Though my father did his best to fulfill his duties as husband and father, God’s providence broke up our family in the end. Watching him as he left through the gate, I thought, “This will not be the last time I see my father.” However, I was wrong. That was the last time I saw him.

 * * *

Except for when I was very young, I lived my life without my father, Han Seung-un. Sometimes I would wonder where he was and what he was doing, but I never set out to find him. This was because of the words I had heard from my grandmother and my mother from the time I was a little girl, “Your Father is God.” I grew up knowing those words to be the unchanging truth. Since I was born as God’s daughter, I firmly believed He is my true Father. That is why I did not harbor any hurt over my father’s departure.

I was molded from my conception to be the True Mother who would devote her life to God’s purposes. I see everything from that perspective—the Japanese colonial rule and Korean War, my childhood full of hardships, my family consisting of my maternal grandmother and mother, the Christian love that enveloped us day and night. I treasure it as a growing period designed by Heaven. When all is said and done, my father played an essential role.

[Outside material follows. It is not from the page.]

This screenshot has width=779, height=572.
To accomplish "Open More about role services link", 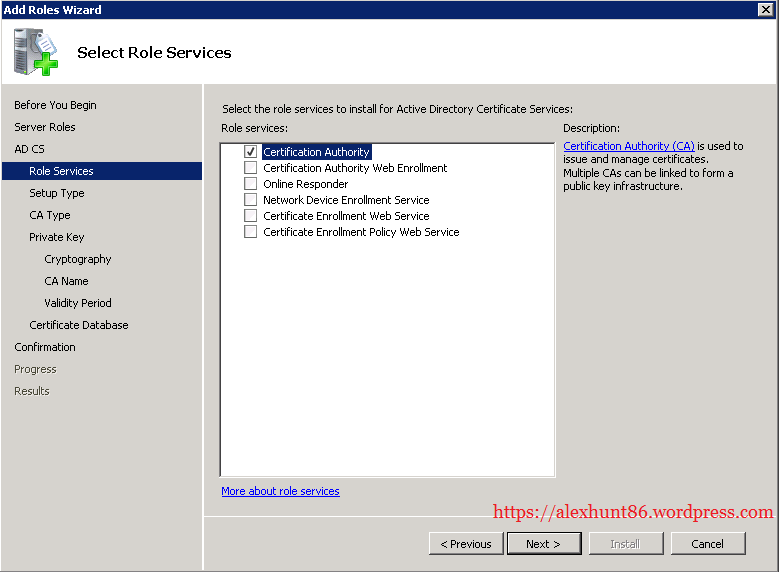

I later learned that my father dedicated his life to education in South Korea, teaching in more than 16 schools over a period of 40 years and retiring as a principal. He was peacefully taken into God’s embrace in the spring of 1978. A long time later, when our Unification movement was building its international headquarters on Cheongpyeong Lake, I learned that my father had taught at the Miwon Elementary School in the village of Seorak, a few kilometers from our complex. As I live at this location now, I take it that God’s plan was to unite my father and me together in the end.